Low German, also known as Low Saxon, used to be the Lingua franca during the late Hohenstaufen till the mid-15th century periods (Middle Low German), in the North Sea and the Baltic Sea when extensive trading was done by the Hanseatic League along the Baltic and North Seas.

Classical Quechua is either of two historical forms of Quechua, the exact relationship and degree of closeness between which is controversial, and which have sometimes been identified with each other. These are:

1. the variety of Quechua that was used as a lingua franca and administrative language in the Inca Empire (1438–1533) (or Inca lingua franca). Since the Incas did not have writing, the evidence about the characteristics of this variety is scant and they have been a subject of significant disagreements.
2. the variety of Quechua that was used in writing for religious and administrative purposes in the Andean territories of the Spanish Empire, mostly in the late 16th century and the first half of the 17th century and has sometimes been referred to, both historically and in academia, as lengua general ('common language') (or Standard Colonial Quechua).

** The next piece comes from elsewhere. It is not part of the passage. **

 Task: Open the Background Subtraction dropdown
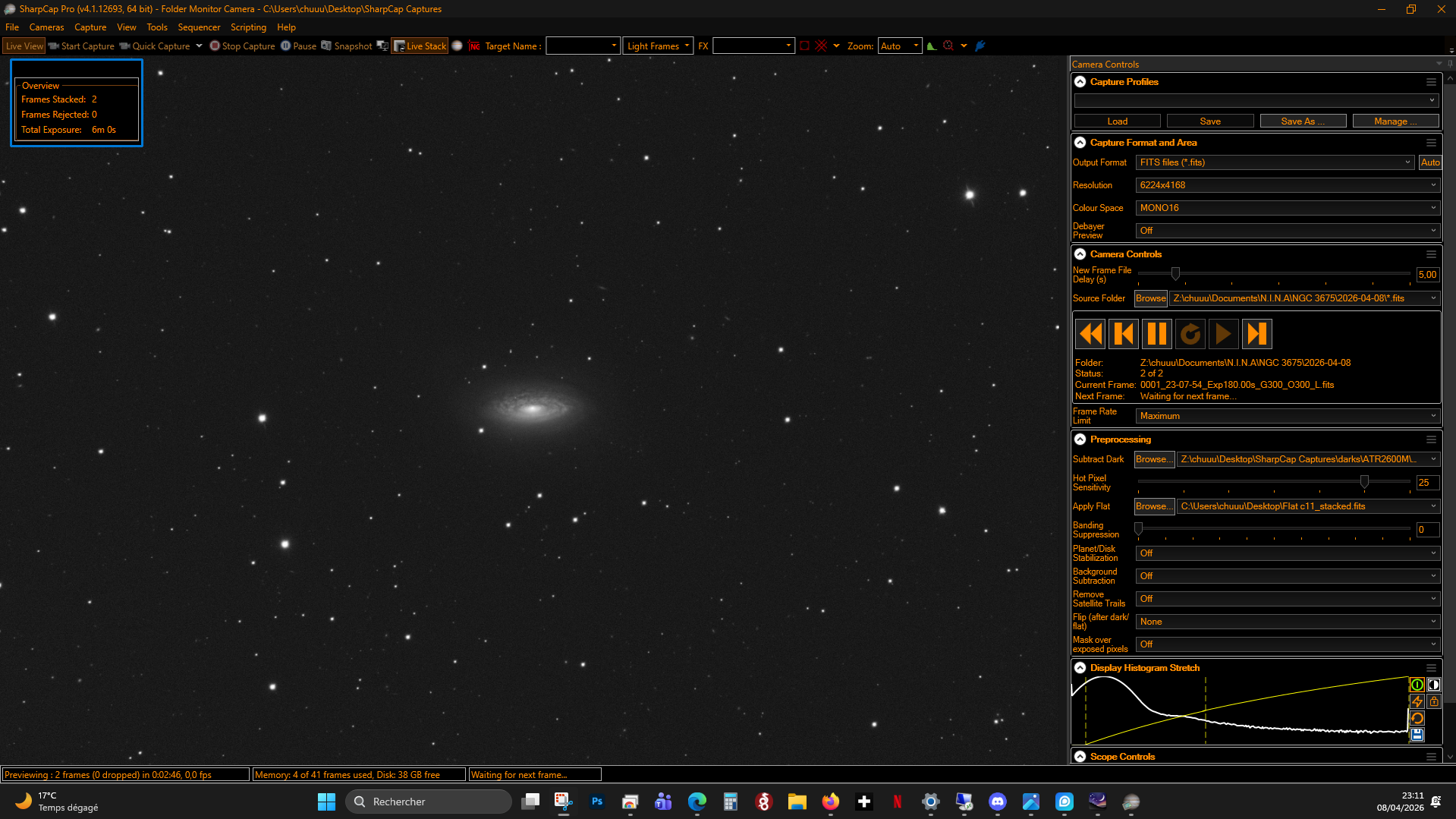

Ajem-Turkic functioned as lingua franca in the Caucasus region and in southeastern Dagestan, and was widely spoken at the court and in the army of Safavid Iran.

===Modern===

====English====

English language distribution

English is sometimes described as the foremost global lingua franca, being used as a working language by individuals of diverse linguistic and cultural backgrounds in a variety of fields and international organizations to communicate with one another. English is the most spoken language in the world, primarily due to the historical global influence of the British Empire and the United States. It is a co-official language of the United Nations and many other international and regional organizations and has also become the de facto language of diplomacy, science, international trade, tourism, aviation, entertainment and the Internet.

When the United Kingdom became a colonial power, English served as the lingua franca of the colonies of the British Empire. In the post-colonial period, most of the newly independent nations which had many indigenous languages opted to continue using English as one of their official languages such as Ghana and South Africa. In other former colonies with several official languages such as Singapore and Fiji, English is the primary medium of education and serves as the lingua franca among citizens.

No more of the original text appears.